News Review Staff Writer

Cannabis measures approved for March primary ballotTwo initiatives aimed at overturning Kern County’s ban on medical marijuana dispensaries in unincorporated areas will appear on the March Primary Ballot.

The measure passed 4-0 Tuesday by the Kern County Board of Supervisors endeavors to begin a blank slate for applicants, while the initiative championed by the Central Valley Cannabis Association would prioritize dispensaries established before the January 2018 ban was implemented.

Many municipalities — including Ridgecrest — have banned both medical and recreational dispensaries. The county passed an ordinance to ban dispensaries in unincorporated areas of the county, and two measures to expand operations for cannabis sales failed in November 2018.

The county’s new proposal would allow medical marijuana dispensaries in unincorporated areas zoned for industrial use. The item allows for a 1,000-foot setback from schools and parks and requires a conditional-use permit for approval.

1st District Supervisor Mick Gleason said that he believes cannabis is effective for certain patients, and he wants to allow access in Kern County for residents seeking that treatment.

“My interest is solely to supply a patient-focused effort to deliver some medicine to someone in need.”

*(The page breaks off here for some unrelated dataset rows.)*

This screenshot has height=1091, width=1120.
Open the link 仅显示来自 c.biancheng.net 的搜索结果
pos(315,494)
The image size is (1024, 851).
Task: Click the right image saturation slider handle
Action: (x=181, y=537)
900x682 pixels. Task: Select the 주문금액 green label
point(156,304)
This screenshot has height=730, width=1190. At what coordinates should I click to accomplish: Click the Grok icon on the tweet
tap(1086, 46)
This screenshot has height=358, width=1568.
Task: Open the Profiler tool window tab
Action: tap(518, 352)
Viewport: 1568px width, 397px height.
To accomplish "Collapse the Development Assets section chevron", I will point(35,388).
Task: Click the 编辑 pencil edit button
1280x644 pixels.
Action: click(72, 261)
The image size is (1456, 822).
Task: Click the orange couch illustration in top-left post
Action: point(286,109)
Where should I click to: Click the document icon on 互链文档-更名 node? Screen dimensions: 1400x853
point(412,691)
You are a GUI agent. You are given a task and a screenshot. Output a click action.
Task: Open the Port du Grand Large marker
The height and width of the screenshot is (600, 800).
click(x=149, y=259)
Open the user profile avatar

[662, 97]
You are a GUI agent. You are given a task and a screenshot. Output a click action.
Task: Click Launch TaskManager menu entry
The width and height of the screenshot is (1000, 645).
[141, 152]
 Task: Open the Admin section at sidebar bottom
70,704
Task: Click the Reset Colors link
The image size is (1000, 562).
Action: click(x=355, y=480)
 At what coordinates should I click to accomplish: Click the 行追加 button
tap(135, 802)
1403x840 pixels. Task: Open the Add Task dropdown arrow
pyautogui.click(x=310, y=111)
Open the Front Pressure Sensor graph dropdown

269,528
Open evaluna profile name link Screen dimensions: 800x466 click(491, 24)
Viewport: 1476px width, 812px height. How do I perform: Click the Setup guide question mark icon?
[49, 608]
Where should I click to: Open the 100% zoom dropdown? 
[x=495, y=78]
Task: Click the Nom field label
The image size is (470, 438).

Although the availability of marijuana — recreational or medical — for purchase has been highly contested since California began the process of legalization, even Central Valley cannabis growers expressed opposition to the county proposal on the grounds that it unfairly penalized previously established dispensaries.

Those advocates also stated that — similar to results from the 2018 election — having dueling ballot measures would confuse voters and potentially dilute support for both initiatives.

The Ridgecrest City Council, with the support of its past two police chiefs, has continued to restrict cultivation and sale of marijuana, regardless of use. At least two dispensaries have cropped up just outside of city limits and have subsequently been shut down with the countywide ban.

City Manager Ron Strand said that, as far as he knows, the council does not have any plans to revisit the issue. “That does not mean, however, that someone cannot open up a dispensary outside of city limits,” if either initiative is approved.

Law enforcement leaders throughout the county have opposed dispensaries because of the risks that accompany store fronts. Because the state and federal laws surrounding marijuana use are in conflict, traditional banking systems cannot be used in transactions. The cash-and-carry nature of the businesses in Bakersfield historically attracts higher-than-average crime rates.

“Criminals know there’s a lot of cash on hand at those operations, and that makes them a target,” said RPD Chief Jed McLaughlin.

“Our department can’t control what happens outside of the city, but if dispensaries are allowed to open up that definitely increases the risks to our community” because of our proximity to areas affected, and our remoteness from the metropolitan areas where the other law-enforcement services are centralized, he said.